Truck broker Jeff Jerue makes no bones about it. Truck rates are high and they are headed higher.


John Jerue
“We are going to see $4 [per mile], and it is going to stay there for a long time,” said the vice president of John J. Jerue Truck Broker Inc. in Lakeland, FL.


Mr. Jerue said that the recession caused an oversupply of trucks and a buyer’s market over the last several years, but the tide has turned and demand now outstrips the supply.

“We’re finding people that wouldn’t deal with a truck brokers two years ago and now they are happy to,” he said.

John Jerue, the president of the company that bears his name, told The Produce News June 22 that produce truck rates from California to New York and other eastern points were in the $9,000 range — “and they haven’t peaked yet.
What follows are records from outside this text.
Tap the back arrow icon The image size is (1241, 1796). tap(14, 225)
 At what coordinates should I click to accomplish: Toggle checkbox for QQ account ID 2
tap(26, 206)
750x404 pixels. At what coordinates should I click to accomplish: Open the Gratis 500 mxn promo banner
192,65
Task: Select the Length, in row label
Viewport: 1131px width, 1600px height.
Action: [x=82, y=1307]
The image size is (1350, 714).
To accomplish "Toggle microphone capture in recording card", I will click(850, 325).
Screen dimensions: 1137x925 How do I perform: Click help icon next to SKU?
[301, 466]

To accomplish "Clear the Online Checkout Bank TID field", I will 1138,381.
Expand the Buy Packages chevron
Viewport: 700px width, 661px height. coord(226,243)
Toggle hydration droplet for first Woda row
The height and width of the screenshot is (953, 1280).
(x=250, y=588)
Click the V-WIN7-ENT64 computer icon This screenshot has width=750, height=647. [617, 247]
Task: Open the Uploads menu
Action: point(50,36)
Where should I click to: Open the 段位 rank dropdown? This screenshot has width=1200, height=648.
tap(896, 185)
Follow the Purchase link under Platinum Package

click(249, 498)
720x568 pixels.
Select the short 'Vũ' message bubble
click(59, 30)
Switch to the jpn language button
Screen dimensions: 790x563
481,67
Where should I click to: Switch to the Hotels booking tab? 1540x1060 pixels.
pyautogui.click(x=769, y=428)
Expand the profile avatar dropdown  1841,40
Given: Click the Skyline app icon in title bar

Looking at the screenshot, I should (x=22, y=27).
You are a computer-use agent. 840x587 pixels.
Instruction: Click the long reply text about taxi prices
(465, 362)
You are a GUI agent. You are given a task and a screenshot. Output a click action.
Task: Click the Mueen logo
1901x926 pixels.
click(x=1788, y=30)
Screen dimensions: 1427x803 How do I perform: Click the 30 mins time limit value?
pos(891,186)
We will surely see $10,000 rates this summer.”

A $9,000 rate represents a per-mile cost above $3, while a $10,000 rate translates to about $3.40 per mile.

John Jerue said that the increase in summer fruit production from California has created the increased supply situation and the higher rates.

Jeff Jerue added that California shippers were lucky that the fruit deal was late, which allowed the freight rates to remain at a lower level for a longer period. He said that the recession had many trucking companies that do not typically operate in agriculture looking for produce hauls, thus creating downward pressure on rates.

Some of those companies have since gone out of business or returned to hauling manufactured goods. For the most part, produce hauls are back in the hands of veterans in the field.

Denny Donovan, sales manager and general manager of Fresh Kist Produce LLC, which is headquartered in Guadalupe, CA, but has facilities in the vegetable-heavy Santa Maria and Salinas valleys, agreed that truck rates are headed higher.

“They went through the roof about two weeks ago,” he said June 22, adding that he expects the rates to go higher as summer progresses. “Because of California regulations, there are a lot less trucks here, and right now the fruit guys [in the San Joaquin Valley] have an edge on us.”

Mr. Donovan said that the strong vegetable market, which was the rule rather than the exception through most of the spring, has bottomed out with increased supplies outweighing demand. With freight rates going up and vegetable prices coming down, he said that it is difficult to get any sales action on the East Coast.

The longtime vegetable industry expert used celery as an example, as it is one of Fresh Kist’s top products. Because of its heavy weight, a full load of celery consists of only 24 pallets, which equals 768 cartons. At a freight rate of $9,000 to the East Coast, the freight cost per carton is approaching $12, which is greater than the current average f.o.b. price of celery.

“Not too many buyers are willing to pull from here in that situation,” he said.

Mr. Donovan said that the same is true with other commodities, which has exacerbated the supply-exceeds-demand situation up and down the vegetable sales board.

“I think we are in for a rough summer with high freight rates and a tough market,” he said.

But Mr. Donovan added that the situation could be subject to change. He noted that Salinas was in the midst of a heat wave that could give some relief to the supply side of the equation.

Brad Vickers, who is with Sierra Agricultural Transportation Inc. in Visalia, CA, agreed that freight rates were high but thought it was possible they have hit their peak.

“We were getting $1,000 more [on an East Coast trip from California] two weeks ago,” he said. “Fuel prices are headed down, so maybe we have hit the peak.”

However, he did not go as far as saying that rates would be dropping. In fact, Mr. Vickers indicated that the best the industry could hope for is a stretch of status quo.

Mr. Vickers reasoned that because of fuel and the cost of a driver, a rate in the neighborhood of $2.50 to more than $3 per mile is justified, especially when loading from California. He said that California loads typically have to pay at the high end of any per-mile rate range, since the burdensome regulations continue to drive some drivers away from the state.

“The newest regulation that went into effect on January 1 requires any 2011 truck or newer to have a spray shield on the trailer from one end to the other,” he said. “These costs are driving truckers away. They’d rather haul from Arizona or Oregon or Washington.”

One might think that loads from those states would then be cheaper because of the desirability of getting a load there, but Mr. Vickers said that this is not the case.

“The rates from California still keep those rates [in the surrounding states] high because a trucker will come down to California if the price is right,” he said.